The UK-listed firm said in a trading update that its adjusted second half operating profit, which excludes the charge, would be “substantially ahead of last year”.
The company said that adjusted operating profit for its global grocery business with show a decline for the full year, due to restructuring costs at George Weston Foods in Australia and Allied Bakeries in the UK, margin declines at Allied Bakeries and the difficult retail and competitor environment in Australia.
Specifically referring to the Australian market, ABF said: “Restructuring charges and poor trading in the meat business will lead to a substantially worse operating result.”

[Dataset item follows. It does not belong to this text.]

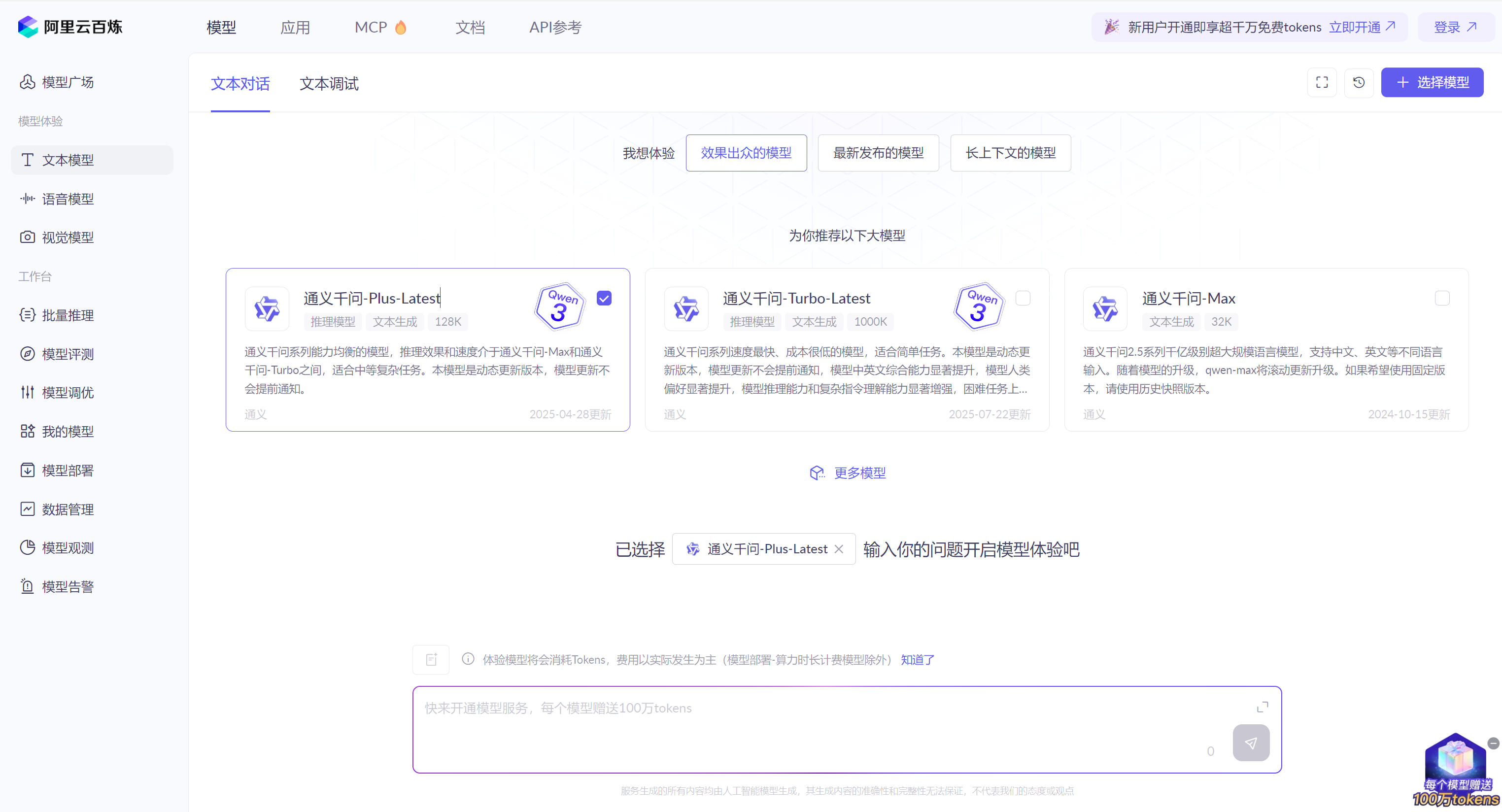Click the prompt template icon above input

[431, 659]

Meanwhile, in its Ingredients division, the company said its yeast and bakery ingredients business AB Mauri will report “sharply lower” operating profit, reflecting an extremely competitive European yeast market. Margins have remained tight as it has not been able to pass on higher raw material costs to customers, it said.

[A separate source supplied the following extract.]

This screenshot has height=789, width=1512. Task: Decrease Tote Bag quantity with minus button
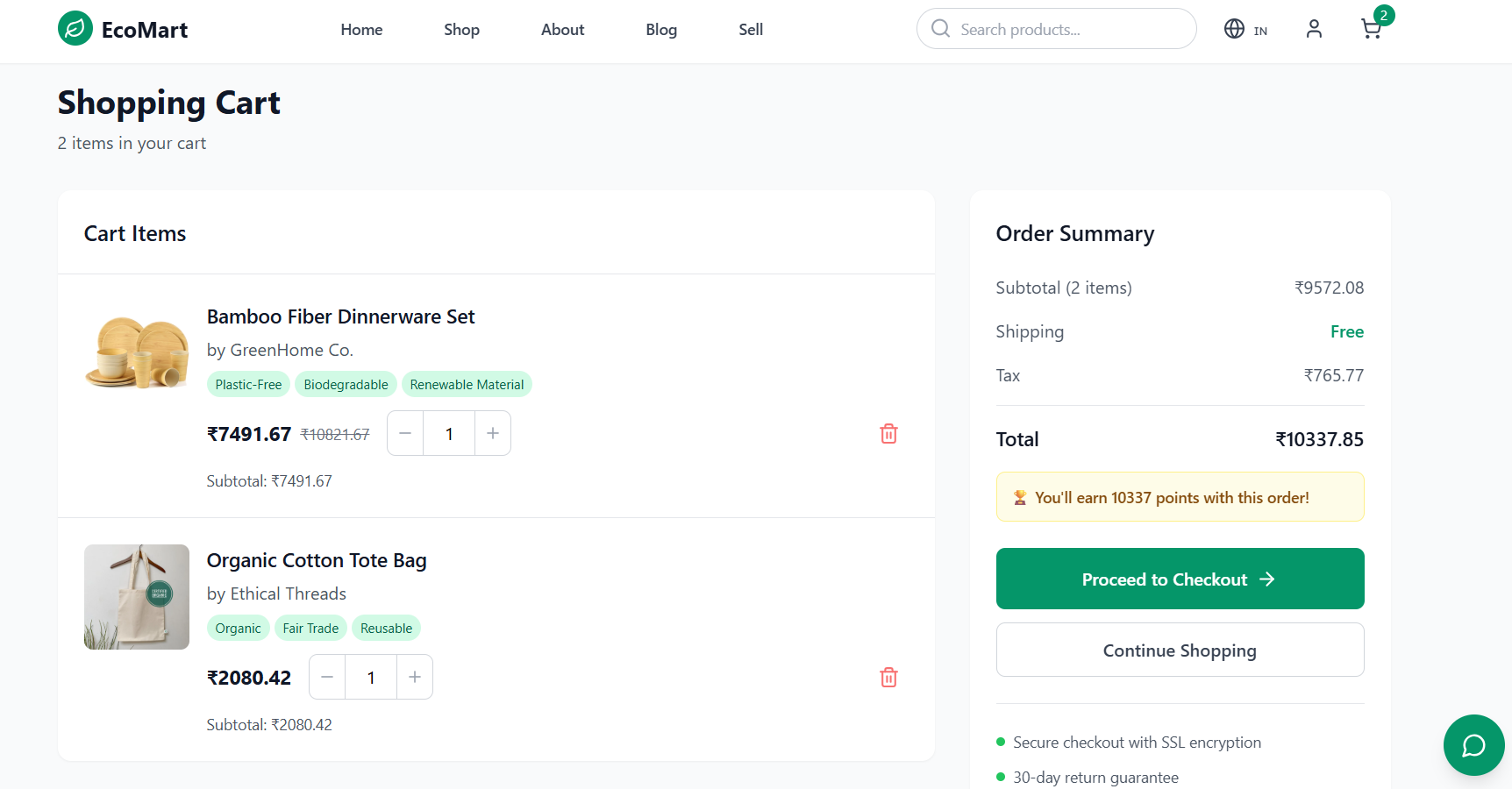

However, sugar continues to be a sweet spot for the company, particularly in Europe.
“Profit for AB Sugar for the full year will be considerably higher than last year with the benefit of European and African revenue increases and a strong operational performance,” it said.
ABF added that net debt at the end of the fiscal year ended September 15 would be below £1.2bn, compared to £1.3bn a year earlier, despite its recent acquisition of ethnic flour brand Elephant Atta.
The company’s fashion retail chain Primark is also expected to provide a boost, with like-for-like sales growth expected at 3% for the year, reflecting strong sales in the UK market this summer.